— Aim of the exercise —
Reproduce, with no alteration, the span of lines that begins at the line containing "Task: Check 'Récupérer" and ends at the last line of the records, both ends included, and nothing else.

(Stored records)
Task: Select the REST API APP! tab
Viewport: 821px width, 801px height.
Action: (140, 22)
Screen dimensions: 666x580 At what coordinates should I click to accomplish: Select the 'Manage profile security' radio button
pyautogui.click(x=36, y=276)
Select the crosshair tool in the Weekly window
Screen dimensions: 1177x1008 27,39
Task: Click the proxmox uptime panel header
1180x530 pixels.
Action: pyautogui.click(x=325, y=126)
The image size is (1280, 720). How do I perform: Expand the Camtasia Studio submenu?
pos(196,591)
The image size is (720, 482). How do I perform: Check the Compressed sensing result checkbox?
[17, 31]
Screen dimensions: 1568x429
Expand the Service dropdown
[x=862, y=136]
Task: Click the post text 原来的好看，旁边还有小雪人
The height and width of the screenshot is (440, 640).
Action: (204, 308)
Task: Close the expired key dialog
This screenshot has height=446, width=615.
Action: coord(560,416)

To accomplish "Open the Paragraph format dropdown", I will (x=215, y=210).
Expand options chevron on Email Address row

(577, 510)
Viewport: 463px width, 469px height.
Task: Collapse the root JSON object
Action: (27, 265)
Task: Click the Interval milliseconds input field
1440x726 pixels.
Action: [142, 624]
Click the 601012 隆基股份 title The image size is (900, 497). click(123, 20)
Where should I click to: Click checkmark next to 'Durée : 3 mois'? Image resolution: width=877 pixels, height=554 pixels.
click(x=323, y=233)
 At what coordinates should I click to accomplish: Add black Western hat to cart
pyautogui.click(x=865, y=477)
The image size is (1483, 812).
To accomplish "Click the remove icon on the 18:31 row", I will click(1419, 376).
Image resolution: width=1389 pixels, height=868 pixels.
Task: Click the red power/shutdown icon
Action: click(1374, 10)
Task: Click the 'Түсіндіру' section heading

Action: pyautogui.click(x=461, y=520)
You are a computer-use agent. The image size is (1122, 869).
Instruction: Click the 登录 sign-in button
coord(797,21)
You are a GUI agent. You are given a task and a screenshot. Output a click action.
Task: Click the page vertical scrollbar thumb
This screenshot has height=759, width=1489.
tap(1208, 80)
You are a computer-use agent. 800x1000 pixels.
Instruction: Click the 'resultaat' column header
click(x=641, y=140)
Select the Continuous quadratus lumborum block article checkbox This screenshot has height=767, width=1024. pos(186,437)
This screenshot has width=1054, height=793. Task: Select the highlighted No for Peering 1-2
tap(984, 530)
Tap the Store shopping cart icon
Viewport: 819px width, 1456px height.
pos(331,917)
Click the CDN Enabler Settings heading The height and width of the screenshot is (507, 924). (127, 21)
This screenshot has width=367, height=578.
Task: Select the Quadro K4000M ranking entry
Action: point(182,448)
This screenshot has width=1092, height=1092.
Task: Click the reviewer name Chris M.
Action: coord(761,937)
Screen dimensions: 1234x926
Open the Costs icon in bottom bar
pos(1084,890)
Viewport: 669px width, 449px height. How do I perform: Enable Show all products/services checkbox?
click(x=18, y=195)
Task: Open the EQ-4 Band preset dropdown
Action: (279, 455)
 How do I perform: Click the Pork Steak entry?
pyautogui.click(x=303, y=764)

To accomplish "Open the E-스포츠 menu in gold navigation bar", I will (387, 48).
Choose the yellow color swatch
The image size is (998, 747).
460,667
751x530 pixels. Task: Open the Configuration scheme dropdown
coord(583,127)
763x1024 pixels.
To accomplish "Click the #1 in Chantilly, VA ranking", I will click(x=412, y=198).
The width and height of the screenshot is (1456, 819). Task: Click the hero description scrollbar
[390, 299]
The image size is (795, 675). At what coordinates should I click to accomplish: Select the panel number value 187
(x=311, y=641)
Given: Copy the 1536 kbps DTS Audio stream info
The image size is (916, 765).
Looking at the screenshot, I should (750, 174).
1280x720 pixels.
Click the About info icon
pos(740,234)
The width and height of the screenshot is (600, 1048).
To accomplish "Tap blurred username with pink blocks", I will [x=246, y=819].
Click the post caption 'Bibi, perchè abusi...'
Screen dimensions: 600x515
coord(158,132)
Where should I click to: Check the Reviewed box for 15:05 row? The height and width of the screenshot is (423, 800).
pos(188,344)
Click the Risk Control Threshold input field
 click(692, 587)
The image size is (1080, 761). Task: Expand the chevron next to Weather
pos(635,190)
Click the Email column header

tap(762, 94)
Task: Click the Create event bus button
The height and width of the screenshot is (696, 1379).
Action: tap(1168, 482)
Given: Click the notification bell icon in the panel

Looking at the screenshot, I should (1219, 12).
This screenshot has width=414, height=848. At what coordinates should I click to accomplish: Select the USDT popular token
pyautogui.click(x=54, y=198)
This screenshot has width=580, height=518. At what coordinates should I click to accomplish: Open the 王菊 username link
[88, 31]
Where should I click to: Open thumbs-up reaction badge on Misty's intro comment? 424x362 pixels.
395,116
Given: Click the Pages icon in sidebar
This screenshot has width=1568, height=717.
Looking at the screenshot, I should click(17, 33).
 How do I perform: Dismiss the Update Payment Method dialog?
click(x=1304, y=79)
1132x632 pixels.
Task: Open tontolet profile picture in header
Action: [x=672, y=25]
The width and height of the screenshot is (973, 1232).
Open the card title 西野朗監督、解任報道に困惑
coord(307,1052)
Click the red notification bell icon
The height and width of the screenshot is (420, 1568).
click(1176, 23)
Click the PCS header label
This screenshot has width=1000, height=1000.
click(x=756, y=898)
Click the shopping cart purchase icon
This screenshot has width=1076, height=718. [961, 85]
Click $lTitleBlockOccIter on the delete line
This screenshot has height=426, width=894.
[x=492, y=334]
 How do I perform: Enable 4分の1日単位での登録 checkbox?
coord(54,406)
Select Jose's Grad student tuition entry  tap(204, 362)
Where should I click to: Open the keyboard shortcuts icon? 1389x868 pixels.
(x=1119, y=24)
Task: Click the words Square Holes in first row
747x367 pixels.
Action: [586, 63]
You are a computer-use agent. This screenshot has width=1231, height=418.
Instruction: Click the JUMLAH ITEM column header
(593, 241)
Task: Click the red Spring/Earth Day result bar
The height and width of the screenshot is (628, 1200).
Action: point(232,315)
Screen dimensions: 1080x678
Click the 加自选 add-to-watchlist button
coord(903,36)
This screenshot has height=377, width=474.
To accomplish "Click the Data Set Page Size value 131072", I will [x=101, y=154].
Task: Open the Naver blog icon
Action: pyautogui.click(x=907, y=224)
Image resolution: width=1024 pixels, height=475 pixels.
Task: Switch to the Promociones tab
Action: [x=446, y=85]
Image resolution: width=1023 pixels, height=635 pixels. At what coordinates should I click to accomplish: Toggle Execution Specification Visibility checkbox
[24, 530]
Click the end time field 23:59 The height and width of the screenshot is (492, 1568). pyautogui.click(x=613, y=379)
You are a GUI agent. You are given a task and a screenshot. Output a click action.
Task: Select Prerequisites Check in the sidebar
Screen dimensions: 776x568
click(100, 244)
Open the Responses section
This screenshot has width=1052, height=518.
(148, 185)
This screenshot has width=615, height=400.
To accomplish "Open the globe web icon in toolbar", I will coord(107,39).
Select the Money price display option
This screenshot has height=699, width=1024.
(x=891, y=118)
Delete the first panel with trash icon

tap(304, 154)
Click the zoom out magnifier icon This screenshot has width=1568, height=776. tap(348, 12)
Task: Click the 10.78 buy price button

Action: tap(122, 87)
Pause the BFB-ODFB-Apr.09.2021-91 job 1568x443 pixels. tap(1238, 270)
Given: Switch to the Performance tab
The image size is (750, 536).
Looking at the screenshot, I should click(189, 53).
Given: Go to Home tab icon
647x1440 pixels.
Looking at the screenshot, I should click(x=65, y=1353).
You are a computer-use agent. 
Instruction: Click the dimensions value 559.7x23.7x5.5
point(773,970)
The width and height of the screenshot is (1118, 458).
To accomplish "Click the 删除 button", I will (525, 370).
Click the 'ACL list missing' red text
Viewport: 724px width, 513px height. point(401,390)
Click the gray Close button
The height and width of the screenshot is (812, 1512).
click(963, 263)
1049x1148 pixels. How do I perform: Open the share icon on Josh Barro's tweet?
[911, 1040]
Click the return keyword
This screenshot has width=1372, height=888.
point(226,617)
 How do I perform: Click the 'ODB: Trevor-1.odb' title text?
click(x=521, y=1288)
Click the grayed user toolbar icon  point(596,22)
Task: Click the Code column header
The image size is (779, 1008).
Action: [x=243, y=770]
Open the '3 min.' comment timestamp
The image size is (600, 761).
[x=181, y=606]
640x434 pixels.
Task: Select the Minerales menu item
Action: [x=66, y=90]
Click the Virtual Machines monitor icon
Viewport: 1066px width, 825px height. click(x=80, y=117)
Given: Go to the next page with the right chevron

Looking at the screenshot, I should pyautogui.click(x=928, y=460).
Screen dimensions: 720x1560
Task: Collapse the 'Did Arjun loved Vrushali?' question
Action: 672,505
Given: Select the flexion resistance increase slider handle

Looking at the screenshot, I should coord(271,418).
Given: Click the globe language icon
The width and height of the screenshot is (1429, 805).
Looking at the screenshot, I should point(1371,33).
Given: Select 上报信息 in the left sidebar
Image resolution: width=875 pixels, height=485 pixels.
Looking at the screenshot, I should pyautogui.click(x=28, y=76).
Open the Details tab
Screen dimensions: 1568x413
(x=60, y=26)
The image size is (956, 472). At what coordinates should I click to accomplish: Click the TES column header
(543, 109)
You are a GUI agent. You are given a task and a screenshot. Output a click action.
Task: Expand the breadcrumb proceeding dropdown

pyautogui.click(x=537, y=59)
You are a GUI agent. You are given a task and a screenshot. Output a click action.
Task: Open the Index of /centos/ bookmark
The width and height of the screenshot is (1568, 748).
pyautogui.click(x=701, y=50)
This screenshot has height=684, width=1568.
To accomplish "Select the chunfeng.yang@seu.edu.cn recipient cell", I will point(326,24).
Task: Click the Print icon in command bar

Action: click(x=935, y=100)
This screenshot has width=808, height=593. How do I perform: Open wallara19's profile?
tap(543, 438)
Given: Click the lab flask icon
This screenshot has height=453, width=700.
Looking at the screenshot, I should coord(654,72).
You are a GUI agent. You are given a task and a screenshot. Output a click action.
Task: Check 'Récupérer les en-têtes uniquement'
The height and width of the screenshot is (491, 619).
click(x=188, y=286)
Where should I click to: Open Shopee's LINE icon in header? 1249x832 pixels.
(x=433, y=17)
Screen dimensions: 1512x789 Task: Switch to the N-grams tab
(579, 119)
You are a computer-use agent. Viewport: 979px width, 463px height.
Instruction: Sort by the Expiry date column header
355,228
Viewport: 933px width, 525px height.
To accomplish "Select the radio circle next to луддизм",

— Answer space —
Task: Check 'Récupérer les en-têtes uniquement'
The height and width of the screenshot is (491, 619).
click(x=188, y=286)
Where should I click to: Open Shopee's LINE icon in header? 1249x832 pixels.
(x=433, y=17)
Screen dimensions: 1512x789 Task: Switch to the N-grams tab
(579, 119)
You are a computer-use agent. Viewport: 979px width, 463px height.
Instruction: Sort by the Expiry date column header
355,228
Viewport: 933px width, 525px height.
To accomplish "Select the radio circle next to луддизм",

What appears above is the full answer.